The .NET Micro Framework SDK enables developers to take full advantage of the C# development language and the rich development and debugging experience that Visual Studio provides. In addition, the SDK offers user-extensible hardware emulation and seamless, graphical debugging of emulated and real hardware to deliver robust solutions in less time than ever before.
The .NET Micro Framework SDK not only works seamlessly with Visual Studio and offers an extensible emulator, but is also supported by a number of hardware platforms based on the ARM7 and ARM9 processor cores. The framework also enables device developers to connect these hardware platforms to virtually any peripheral hardware through industry-standard communication connections and custom-managed drivers.
Those interested in receiving a copy of the SDK for the .NET Micro Framework can visit http://msdn.microsoft.com/embedded/netmf.
Partner support was also announced. Conceptually, the .NET Micro Framework is for devices insufficiently powerful or expensive to warrant Windows CE and which apparently have been attracting Linux development. The licensing fee for the .NET Micro Framework is reportedly $1 to $2 per device in volume.
Some new Microsoft betas this week (so far):
Microsoft Launches Forefront Security for SharePoint Beta:
Microsoft Corp. today (Sept. 28) is launching the public beta of Forefront Security for SharePoint® (http://www.microsoft.com/forefront). This latest release of Microsoft® Forefront security products for businesses is based on Antigen for SharePoint Server, the multi-engine security solution acquired by Microsoft as part of the acquisition of Sybari Software Inc. in 2005.
Forefront Security for SharePoint is optimized to provide advanced protection for Microsoft Office SharePoint Server 2007 and Windows® SharePoint Services 3.0. Microsoft SharePoint Products and Technologies facilitate easy collaboration across an organization, connecting people, processes and systems within and beyond organizational boundaries. Forefront Security for SharePoint uses the combined power of multiple antivirus engines from leading security providers to protect against viruses, unwanted files and inappropriate content.
While we’re on the subject, Microsoft was also touting Gartner’s glowing assessment of their email security offerings including including Microsoft Exchange Hosted Services and Forefront Security for Exchange Server.
Windows Mobile Device Center Beta Coming Soon. It’s the replacement in Vista of ActiveSynch for synching up mobile devices with a Vista machine.
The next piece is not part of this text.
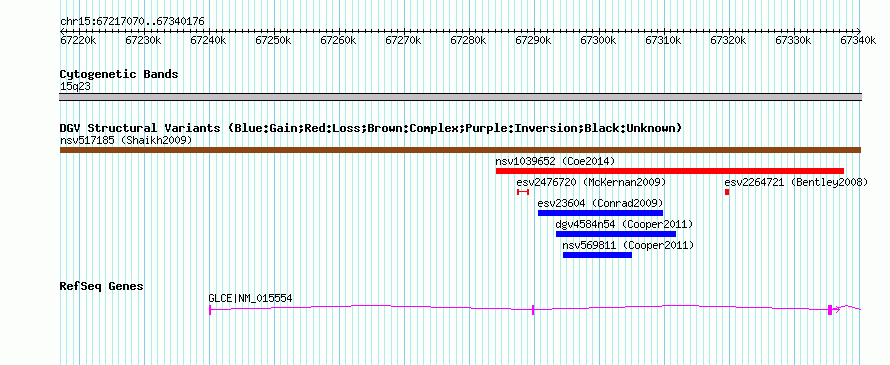The width and height of the screenshot is (890, 365).
Task: Open the esv2476720 (McKernan2009) label
Action: click(x=591, y=182)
It was AWOL in Vista RC1.
Windows PowerShell Release Candidate 2 was released. The scripting tool (codenamed “Monad”) for system administration tasks is expected to ship in the 4th quarter and/or embedded in Exchange 2007 when it ships.
The Windows Live Writer blogging tool beta got an update which fixed a number of problems in the original beta released in August.
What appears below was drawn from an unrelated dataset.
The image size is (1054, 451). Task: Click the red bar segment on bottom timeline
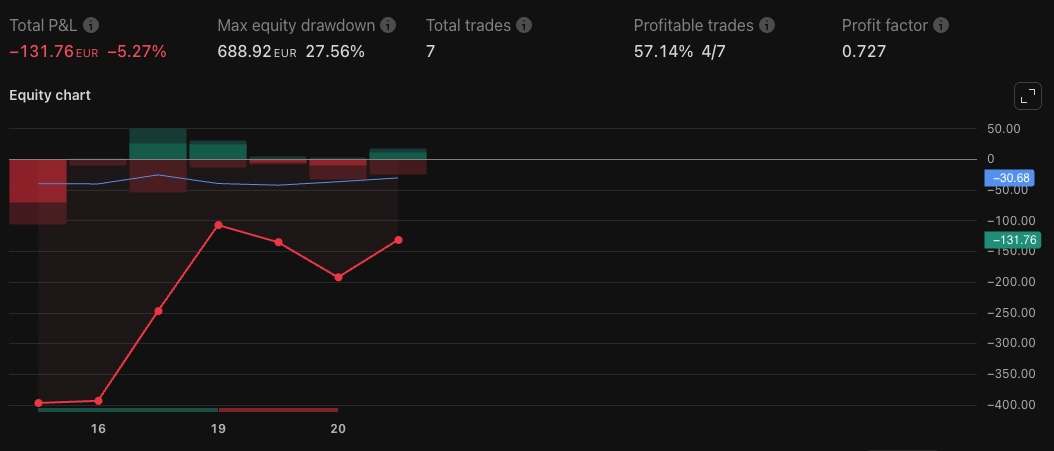tap(278, 410)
Microsoft Corp. today (Sept. 26) released a beta developer kit for the Microsoft® .NET Micro Framework, a new development platform for use with devices that are typically constrained by cost, memory, processor and/or power consumption. Announced at the Embedded Systems Conference in Boston, the .NET Micro Framework broad beta extends the advantages of .NET and the Visual Studio® toolset into a class of the smallest of devices.
The .NET Micro Framework grew out of the Smart Personal Objects Technology (SPOT) initiative at Microsoft.
The framework currently provides the software platform for all Smart Watches for MSN Direct. Additionally, the company plans to include it in Windows Vista SideShow displays and in an upcoming version of Microsoft TV Foundation Edition, the statements say.